PVR is aiming to reduce its debt by adopting an asset-light approach and lowering capital expenditure (capex) intensity in its business. The company is entering joint ventures with developers to invest in new screen capex and plans to reduce overall capex in FY25 by 25 per cent compared to FY24.
It is being selective about screen additions, targeting 120 new screens in FY25 and prioritising expansion efforts in the underpenetrated South Indian market. About 10 per cent and 20-25 per cent of gross screen additions for FY25 and 2025-26, respectively, will follow the management fee or revenue-sharing model. The management fee is set at 9 per cent of net collections, while the revenue-sharing model will require the developer to cover 70-80 per cent of the capex.
In addition to the content pipeline, efforts to reduce debt (through monetising three properties in Mumbai, Pune, and Vadodara) and improve operational efficiencies by adopting an asset-light model bode well for earnings growth and stock rerating, say analysts Shobit Singhal and Pranay Shah of Anand Rathi Research.
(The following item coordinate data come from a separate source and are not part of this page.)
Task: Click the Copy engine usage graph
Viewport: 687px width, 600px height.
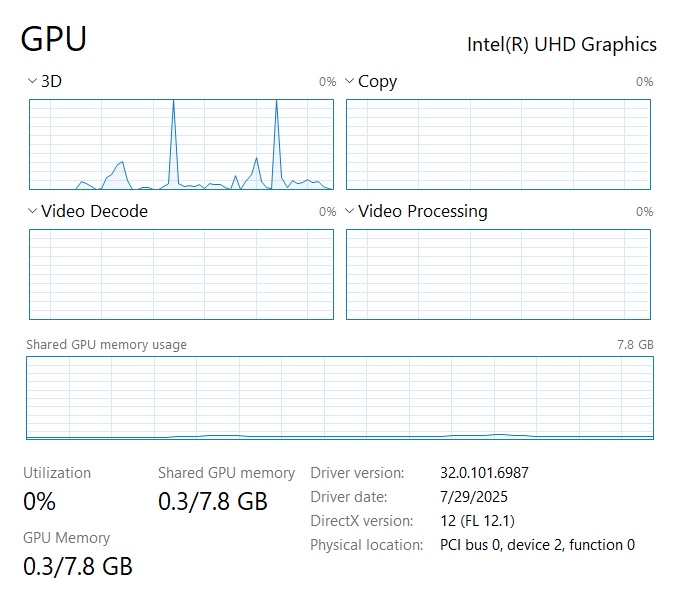Action: coord(498,144)
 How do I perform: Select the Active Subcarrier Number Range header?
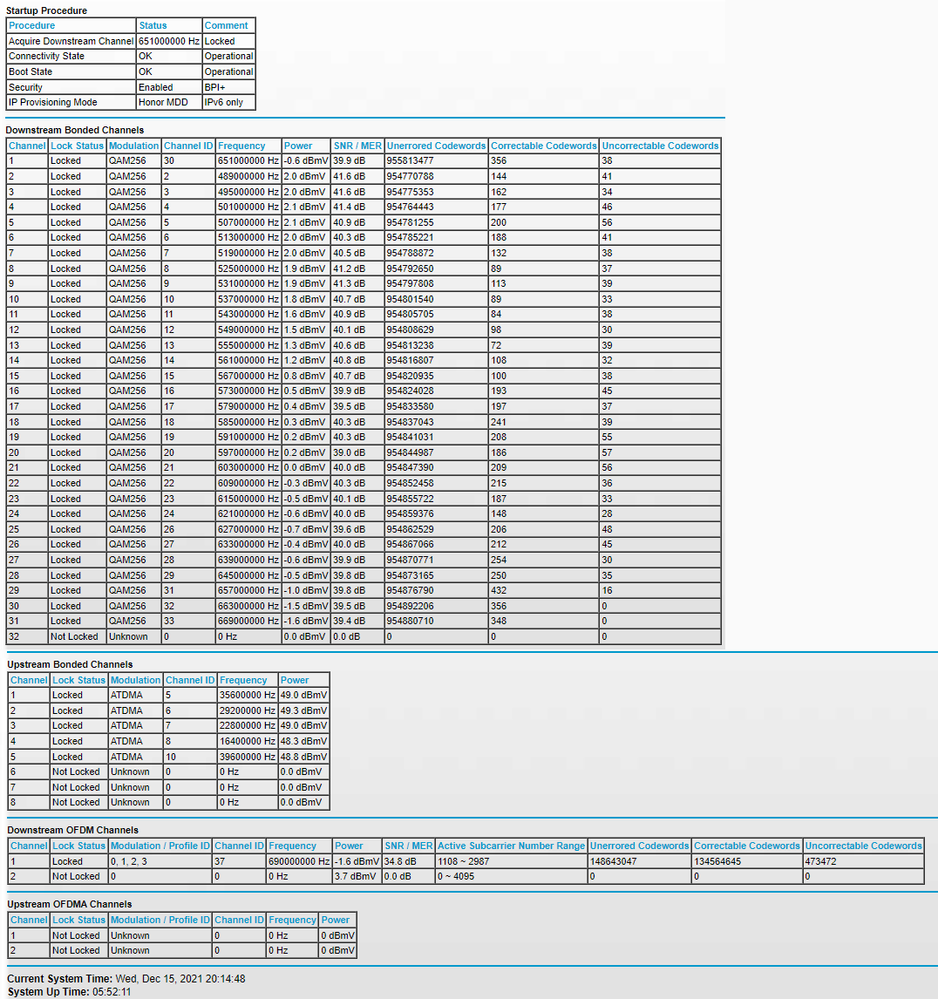(x=510, y=846)
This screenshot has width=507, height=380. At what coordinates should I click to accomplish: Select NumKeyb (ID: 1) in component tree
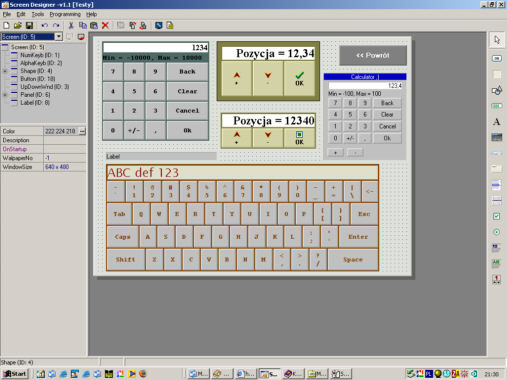pos(40,55)
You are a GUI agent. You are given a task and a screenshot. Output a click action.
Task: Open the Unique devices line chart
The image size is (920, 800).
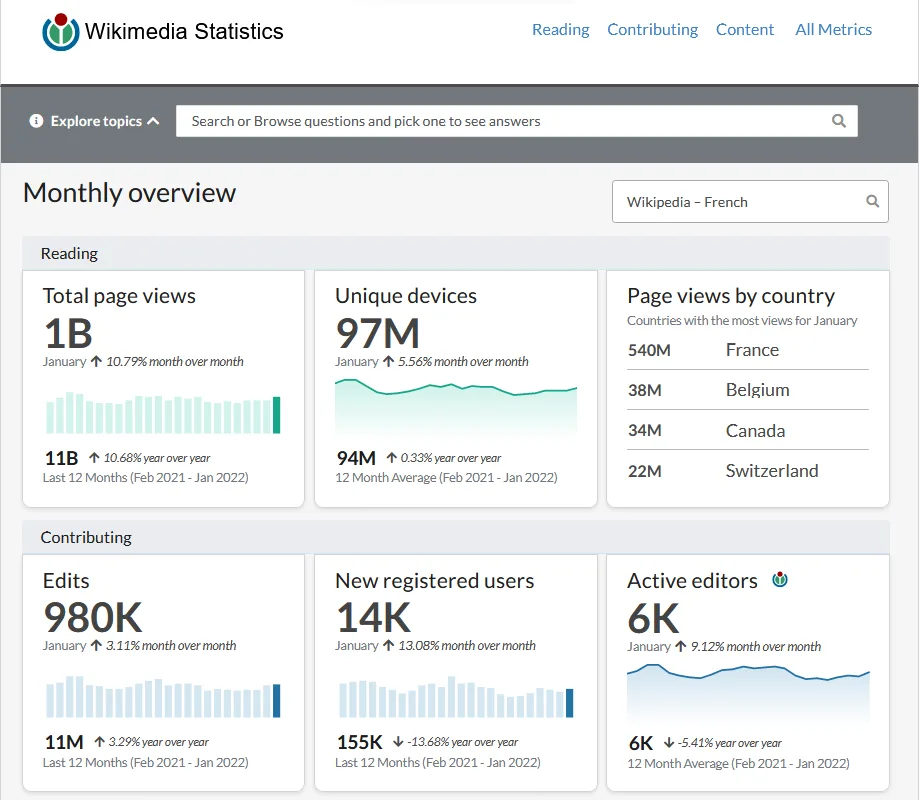[x=456, y=407]
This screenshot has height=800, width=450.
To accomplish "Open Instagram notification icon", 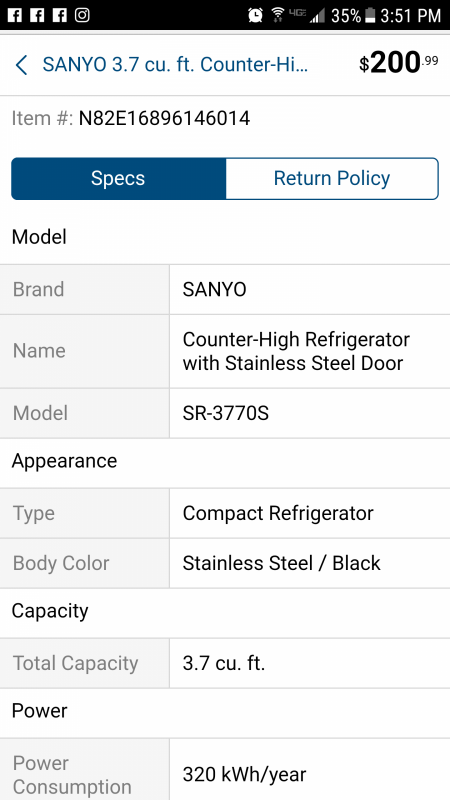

While the brokerage has maintained its ‘buy’ rating with a target price of Rs 2,065 per share, ICICI Securities has reiterated a ‘buy’ call on the stock with a target price of Rs 2,250. At the current market price, these target prices suggest returns in excess of 21 per cent. While B&K Securities has raised its medium- to long-term estimates for PVR, given cost rationalisation and lower capex intensity moving forward, it maintains a cautious stance on the sector with a ‘hold’ rating and a target price of Rs 1,624.